Sunday, August 12, 2007

Availability & Consistency

At QCON London 2007, Werner Vogels gave a talk about Availability & Consistency and how the CAP theorem ruins it all. Werner defines scalability by as adding resources and getting a performance improvement proportional to the resources added. Also, if you add resources to improve redundancy, it must not hurt performance. A scalable service is resilient, becomes more cost effective when it grows, is capable of handling heterogeneity (as tech improves, architecture needs to improve), and is operationally efficient (# people necessary to run a node needs to go down as you scale up).

Next Werner explains the principles for scalable service design:

· Decentralize: avoid single point of failure. No centralized components.

· Asynchrony: Make progress under all circumstances even if some parts are not working. Work locally and not worry about the rest.
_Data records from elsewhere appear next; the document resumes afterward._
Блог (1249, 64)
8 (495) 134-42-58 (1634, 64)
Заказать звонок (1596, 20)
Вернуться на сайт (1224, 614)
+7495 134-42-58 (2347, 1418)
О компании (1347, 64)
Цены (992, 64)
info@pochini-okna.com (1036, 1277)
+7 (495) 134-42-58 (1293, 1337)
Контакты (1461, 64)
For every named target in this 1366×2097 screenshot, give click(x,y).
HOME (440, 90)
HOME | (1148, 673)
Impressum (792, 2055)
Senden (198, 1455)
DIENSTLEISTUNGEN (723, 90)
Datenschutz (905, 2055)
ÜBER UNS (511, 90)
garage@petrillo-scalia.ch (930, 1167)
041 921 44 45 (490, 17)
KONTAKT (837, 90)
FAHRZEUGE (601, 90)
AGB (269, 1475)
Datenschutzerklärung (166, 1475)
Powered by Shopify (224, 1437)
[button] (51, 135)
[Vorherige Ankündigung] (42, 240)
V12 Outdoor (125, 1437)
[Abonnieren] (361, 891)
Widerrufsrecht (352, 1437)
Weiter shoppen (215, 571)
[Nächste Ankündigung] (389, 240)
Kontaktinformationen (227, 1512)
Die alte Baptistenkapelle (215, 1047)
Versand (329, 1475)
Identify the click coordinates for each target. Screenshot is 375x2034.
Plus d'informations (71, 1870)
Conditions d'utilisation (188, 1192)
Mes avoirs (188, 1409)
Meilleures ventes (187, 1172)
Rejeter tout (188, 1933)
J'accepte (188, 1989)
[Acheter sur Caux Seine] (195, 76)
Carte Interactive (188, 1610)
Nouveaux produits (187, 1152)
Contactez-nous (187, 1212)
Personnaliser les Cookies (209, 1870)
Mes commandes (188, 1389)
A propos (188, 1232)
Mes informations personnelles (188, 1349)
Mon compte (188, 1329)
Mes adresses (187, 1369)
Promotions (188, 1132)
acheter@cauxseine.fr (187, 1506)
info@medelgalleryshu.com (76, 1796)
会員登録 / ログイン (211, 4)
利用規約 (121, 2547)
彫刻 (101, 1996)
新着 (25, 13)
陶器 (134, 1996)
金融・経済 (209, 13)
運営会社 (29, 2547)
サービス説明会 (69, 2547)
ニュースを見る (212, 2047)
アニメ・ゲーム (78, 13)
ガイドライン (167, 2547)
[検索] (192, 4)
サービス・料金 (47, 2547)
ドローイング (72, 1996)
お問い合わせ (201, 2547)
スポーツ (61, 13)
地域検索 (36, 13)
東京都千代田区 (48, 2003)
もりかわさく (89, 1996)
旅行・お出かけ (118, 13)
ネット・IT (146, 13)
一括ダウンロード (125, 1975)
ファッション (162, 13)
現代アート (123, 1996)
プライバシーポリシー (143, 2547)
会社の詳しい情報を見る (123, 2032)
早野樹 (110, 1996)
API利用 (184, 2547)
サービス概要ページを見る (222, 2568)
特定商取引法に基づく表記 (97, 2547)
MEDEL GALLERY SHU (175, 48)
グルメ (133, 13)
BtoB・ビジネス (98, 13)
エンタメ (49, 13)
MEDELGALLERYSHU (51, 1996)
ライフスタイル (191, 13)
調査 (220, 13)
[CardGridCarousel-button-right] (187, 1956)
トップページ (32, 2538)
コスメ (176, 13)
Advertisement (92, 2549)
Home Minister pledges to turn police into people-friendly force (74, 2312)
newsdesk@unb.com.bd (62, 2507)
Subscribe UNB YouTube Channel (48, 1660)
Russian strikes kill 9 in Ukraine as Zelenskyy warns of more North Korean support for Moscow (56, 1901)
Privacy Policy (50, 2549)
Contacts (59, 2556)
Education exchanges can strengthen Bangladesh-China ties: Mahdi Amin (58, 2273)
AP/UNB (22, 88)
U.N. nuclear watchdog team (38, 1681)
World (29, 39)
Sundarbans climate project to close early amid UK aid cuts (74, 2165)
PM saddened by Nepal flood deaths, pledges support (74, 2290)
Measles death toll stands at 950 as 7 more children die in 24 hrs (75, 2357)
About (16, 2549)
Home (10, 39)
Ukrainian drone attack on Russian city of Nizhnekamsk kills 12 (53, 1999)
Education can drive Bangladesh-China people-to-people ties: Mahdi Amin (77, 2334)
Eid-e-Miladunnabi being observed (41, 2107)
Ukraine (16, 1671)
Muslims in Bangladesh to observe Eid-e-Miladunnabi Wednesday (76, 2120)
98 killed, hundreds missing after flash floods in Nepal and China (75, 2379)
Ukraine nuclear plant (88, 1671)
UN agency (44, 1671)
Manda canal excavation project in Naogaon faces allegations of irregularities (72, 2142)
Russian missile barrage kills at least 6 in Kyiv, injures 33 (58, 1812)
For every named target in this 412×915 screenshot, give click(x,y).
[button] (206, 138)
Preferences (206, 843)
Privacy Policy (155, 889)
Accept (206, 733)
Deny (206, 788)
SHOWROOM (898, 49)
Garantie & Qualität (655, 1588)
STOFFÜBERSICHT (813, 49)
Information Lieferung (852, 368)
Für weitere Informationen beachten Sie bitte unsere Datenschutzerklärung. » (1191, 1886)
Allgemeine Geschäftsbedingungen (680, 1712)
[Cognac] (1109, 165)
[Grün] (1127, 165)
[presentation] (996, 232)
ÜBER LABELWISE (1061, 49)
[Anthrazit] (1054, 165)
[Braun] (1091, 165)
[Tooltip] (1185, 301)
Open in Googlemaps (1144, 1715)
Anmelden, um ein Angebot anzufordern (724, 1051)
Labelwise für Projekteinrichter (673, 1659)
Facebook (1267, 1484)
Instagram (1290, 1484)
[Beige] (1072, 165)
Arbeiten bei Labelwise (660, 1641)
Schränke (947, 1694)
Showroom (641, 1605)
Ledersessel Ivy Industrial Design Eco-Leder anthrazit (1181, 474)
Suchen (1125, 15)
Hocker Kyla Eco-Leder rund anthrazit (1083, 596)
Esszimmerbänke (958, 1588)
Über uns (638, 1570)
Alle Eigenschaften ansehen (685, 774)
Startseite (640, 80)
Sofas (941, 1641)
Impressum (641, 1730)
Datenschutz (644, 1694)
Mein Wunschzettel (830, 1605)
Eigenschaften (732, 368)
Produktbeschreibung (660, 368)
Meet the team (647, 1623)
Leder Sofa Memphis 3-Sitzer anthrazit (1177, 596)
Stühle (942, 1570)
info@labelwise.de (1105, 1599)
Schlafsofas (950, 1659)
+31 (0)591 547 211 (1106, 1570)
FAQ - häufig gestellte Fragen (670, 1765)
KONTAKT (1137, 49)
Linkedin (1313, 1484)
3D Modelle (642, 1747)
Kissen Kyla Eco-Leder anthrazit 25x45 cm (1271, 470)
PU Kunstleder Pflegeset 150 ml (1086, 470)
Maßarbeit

· Autonomy: Each node should be able to make decision purely based on local state.

· Controlled concurrency: Reduce concurrency as much as possible. Funnel things through single points, change data design to avoid fancy locking.

· Controlled parallelism: Control traffic going to each node so that there is capacity both in CPU and I/O left to do other tasks.

· Decompose into small well-understood building blocks. Same with teams. If it takes more than 10 people then the team is too big (2 pizza team). Knowledge gets shared automatically. If larger, need to have meetings.

· Symmetry: All nodes should do exactly the same thing.

· Failure tolerant:

· Local responsibility:

· Recovery built-in:

· Simplicity:





Werner states that any algorithm that requires agreement will eventually be your bottleneck. It is guaranteed to fail (example 2 phase commit). Most of these algorithm run on O(n).

Then Werner describes scalability through smart systems engineering:

· Us scalable primitives (RPC does not scale well).

· Cache near the edges

· Employ hierarchies and functional partitioning

· Use aggregation and data fusion techniques

· Don’t conceal heterogeneity

· Be strict in what you emit, liberal in what you accept

· Avoid strong consistency properties

· Use an asynchronous design; make progress under all circumstances

· Treat configuration management as part of the system

· Involve the application into repair and recovery

· Be smart about using the environment (restarting fast can be an option).

· Exploit eager – greedy – lazy techniques.


Werner next describes the CAP Theorem and compares ACID vs. Base. He mentions that transactions give a nice programming paradigm: Ask something to be done, it either succeeds or it fails. As a programmer, you have to deal with both cases. However, a lot of systems do not handle failure cases.

Classics distributed systems focus on ACID semantics: Atomic, Consistent, Isolated, Durable. Modern Internet Systems focuse on BASE: Basically Available, Soft-state(or scalable), Eventually consistent.

ACID offers strong consistency, transactions are the highest priority, and availability is less important. It is pessimistic, does rigorous analysis, complex mechanisms.

In BASE, availability and scaling is the highest priority. Base is optimistic, does best effort, and is simple and fast. Consistency is weak.

For example, if a customer wants to store something in a shopping cart and saving fails, under ACID, you will go back to customer and tell them sorry. Under BASE, what you want is for the system to accept the write statement and then figure out how to reconcile it later.

Strong consistency: (read your writes) All clients see the same view, even in the presence of updates.

High Availability: (can always write and always read)all clients can find some replica of the data, even in the presence of failures

Partition-tolerance: The system properties hold even when the system is partitioned.

The CAP Theorem says of these 3 things (C, A, or P), you can only get 2.

In a system where partitions can happen (some set of servers cannot see another set), the storage system can either provide high availability (sometimes under failure, I will always take your writes and I will give you the reads, but I cannot guarantee that you are seeing the latest updates) or strong consistency (sometimes under failure scenarios have to say no to customer).

Werner then mentions that it is important to realize that not all storage is equal. Sometimes high availability is most important. Sometimes, high consistency is the most available. If you are using same architecture for all, then you have to use the most restrictive option. Instead, optimize based on the needs of each situation.

Examples of consistency and availability include single-site and clustered databases. Typical features used are two phase commit and cache invalidation protocols.

Examples of partition-tolerance and availability include DNS, and web caches. Typical features used are TTLs and lease cache management, optimistic updating and conflict resolution.

Unfortunately Werner runs out of time and does not cover the last couple of slides.

Techniques:

· Expiration-based caching: AP

· Quorum/majority algorithms: PC

· Two-phase commit: AC

Data Architecture:

· Evolve the architecture towards a simple data architecture: Those parts that can be simple should be simple

· Data distribution should be explicit to the application

· Partitioning should become a primary tool to support scalability: partition often and preferably on the fly.

· Involve the application in management of data instances: load balancing and replication should be open and under control of the application.

· Failure of the instances should be considered a common occurrence. Single failures should be masked and should not cause an interruption in the service.

· Geographical distribution of data should be application specific.